Cela devait faire 20 ans que je n'avais pas revu Cyril jusqu'à ce soir. Camarades de classe à l'école primaire nous avons passé quelques années dans la même petite école privée, celle où tout le monde se connaissait, celle où les parents étaient plus ou moins tous amis les uns avec les autres, celle où nous appelions nos maîtresses par leur prénom.
Je ne me souviens pas exactement de comment nous nous sommes connus, peut être tout simplement dès la petite section - comme ce fut le cas avec Jérôme - ou peut être en maternelle... Ma mémoire a des limites. Les souvenirs sont en revanche plus clairs quoique imprécis lors que l'on s'approche du CP.
Cyril n'était pas un "bon" élève, c'est à dire le genre à apprendre parfaitement et régulièrement ses leçons ou à récolter les bonnes notes dont les carnets de certains se trouvaient pourtant remplis. A cette médiocrité intellectuelle pour laquelle il n'est pas à blâmer, nous avons tous nos talents, s'ajoutait une lenteur pathologique qui le conduisait régulièrement à être privé de petite récréation (celle de 10 heures) pour finir de recopier la leçon du jour que l'enseignante nous avait écrit au tableau, quelques lignes tout au plus. Je me souviens parfaitement en outre que Cyril avait une écriture assez peu agréable qui se trouvait souvent qualifiée "écriture de chat", sans trop que je comprisse alors ce que cela signifiait exactement.
Élève médiocre, Cyril était un camarade agréable, sympa, marrant, de bonne compagnie, avec qui j'ai passé un nombre d'heures incalculable tandis que les autres jouaient au foot avec une balle de tennis, deux pneus délimitant la cage des buts. Je ne sais plus trop quelle était la teneur de nos conversations mais j'ai le souvenir de longs instants passés après le repas de midi servi à la cantine, à arpenter la cour de récréation en longeant le mur d'enceinte pour ne pas gêner la partie de foot. Nous nous sommes chamaillés quelques fois, battus même car il me semble sans en être tout à fait certain, que Cyril avait un côté bagarreur ou du moins soupe au lait, doublé d'une certaine fierté personnelle qui le conduisait régulièrement à réagir au quart de tour et à en venir aux mains (et aux pieds) assez facilement.
Parallèlement, et paradoxalement, je conserve de Cyril une impression d'effacement que je ne parvenait pas à analyser à l'époque. Prodigue en paroles avec ses amis, il devenait transparent face à nos institutrices ou aux personnes qu'il ne connaissait pas. Et, de façon assez contradictoire il pouvait être relativement dissipé en classe, tête de turc facile à punir, il écopait avec une constance forçant l'admiration de punitions plus ou moins méritées, selon l'humeur de la maîtresse.
C'est imperceptiblement mais sûrement que nos liens ont commencé à se distendre lorsque, admis en CM2, lui était contraint de redoubler son CM1, à moins que ce ne fut son passage en 6° qui ait été retardé d'un an... je ne sais plus exactement. Depuis lors, c'était en 1989, nous ne nous sommes pas revus. Tout au plus nous sommes nous aperçus non mutuellement en ville un samedi de marché, les rares fois où je m'y suis rendu, de sorte que ni l'un ni l'autre n'avions osés nous interpeller.

== Données fournies ==
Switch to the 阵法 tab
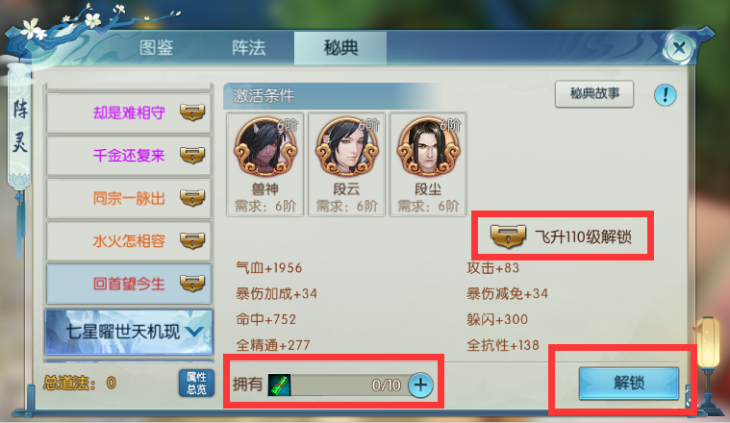 click(249, 47)
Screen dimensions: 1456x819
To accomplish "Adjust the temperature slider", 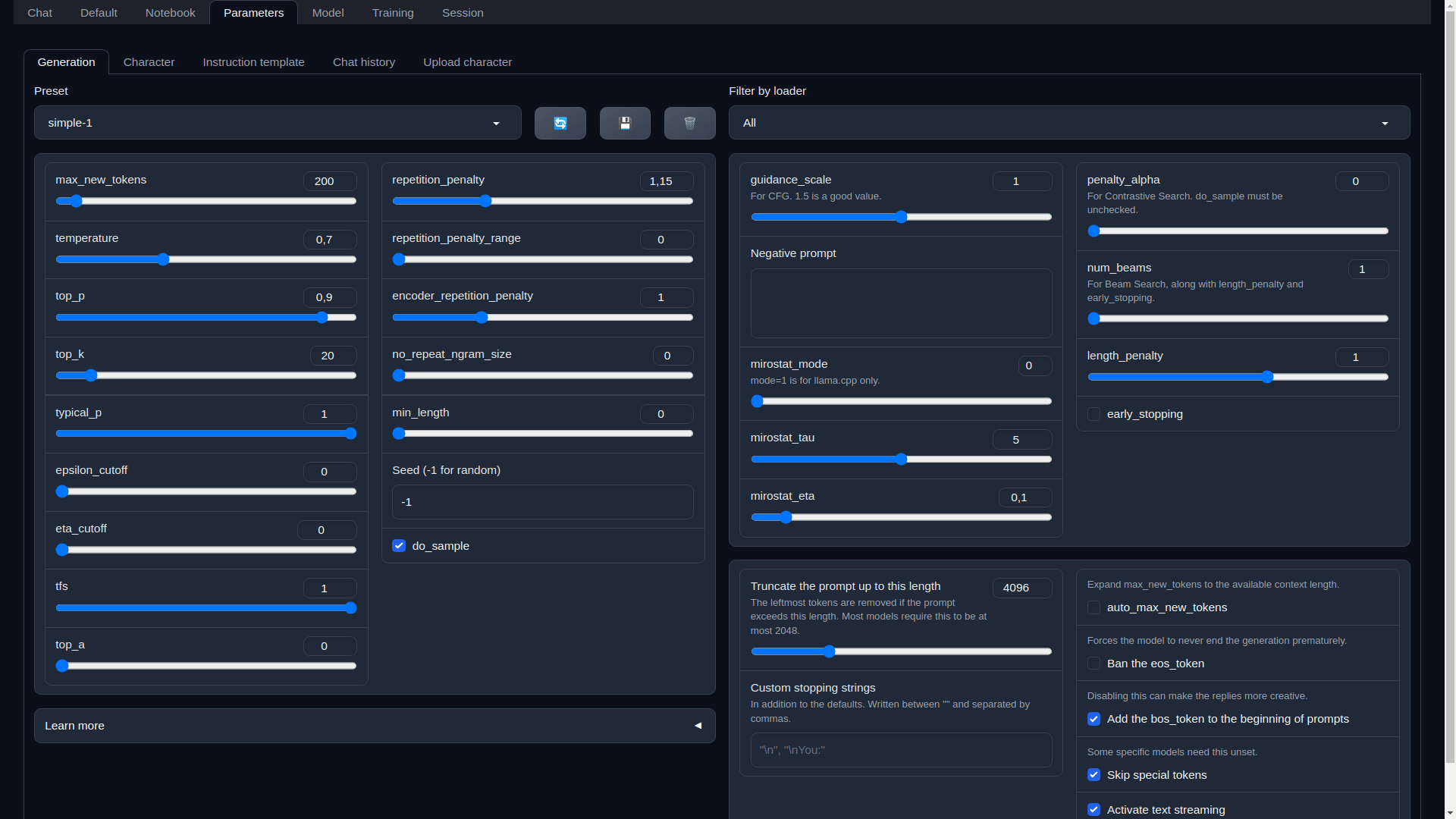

== Énoncé ==
Recopiez mot pour mot le passage du texte sur Cyril qui commence par « Parallèlement, et paradoxalement, je » et s'achève sur « de la maîtresse. ».

== Corrigé ==
Parallèlement, et paradoxalement, je conserve de Cyril une impression d'effacement que je ne parvenait pas à analyser à l'époque. Prodigue en paroles avec ses amis, il devenait transparent face à nos institutrices ou aux personnes qu'il ne connaissait pas. Et, de façon assez contradictoire il pouvait être relativement dissipé en classe, tête de turc facile à punir, il écopait avec une constance forçant l'admiration de punitions plus ou moins méritées, selon l'humeur de la maîtresse.